According to the most recent data analyzed, the AAUW found gender pay disparities also resulted in student loan debt repayment disparities. Men who graduated from college in 2008 paid off over 40 percent of their student debt between 2009 and 2012, while women barely topped 30 percent. That disparity exists despite significantly larger percentages of women than men, 53 percent versus 39 percent, devoting a percentage of their income to paying off their student debt that is more than what an individual could “reasonably afford.” AAUW also found even larger pay gaps for women of color, meaning even more struggles in dealing with their student loan debt burden.

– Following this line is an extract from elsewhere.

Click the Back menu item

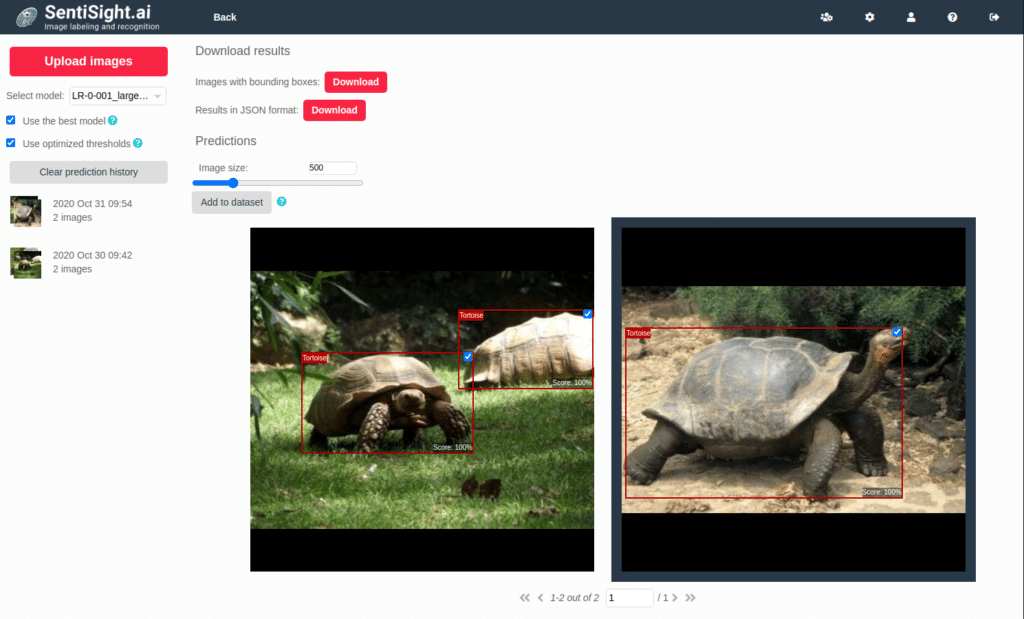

Additionally the AAUW found, as has One Wisconsin Institute and others research, that this debt hinders the ability of women to participate in the economy in key areas like retirement savings, auto and home purchasing, entrepreneurship and changing professions.
Unfortunately, in Wisconsin, Gov. Walker and the Republican controlled legislature repealed a state equal pay law, leaving Wisconsin as one of only five states in the nation without one. Under the provisions of the law women could have sought redress in state courts for being paid less than their male counterparts for doing the same work.
The higher education policies of Walker and the GOP are also doing women no favors in trying to close the student loan debt gap. Wisconsin under Walker has jumped from 10th to 3rd highest in the nation in percentage of college graduates with student loan debt, and that debt is, on average, nearly $29,000. Among the factors driving student debt higher are Walker and the GOP’s cuts to the University of Wisconsin and technical colleges of nearly $1 billion, double digit tuition hikes and woefully underfunded financial aid that leaves tens of thousands of eligible students without any help.
Information just released by the University of Wisconsin system on the impacts of their budget cuts include larger class sizes, less capacity in high demand, high earning areas of study and reductions in academic advising. All of which means, according to UW leaders, students taking longer to graduate and having to take on even more debt to pay for their education.
Eicher concluded, “Women and their families ought to be able to expect that they’ll get the same pay for doing the same work as men. And we ought to be able to expect the hard work and personal responsibility it took to get an education results in a fair shot at the middle class. On both counts Gov. Walker and the people voting for his backwards policies are failing Wisconsin women.”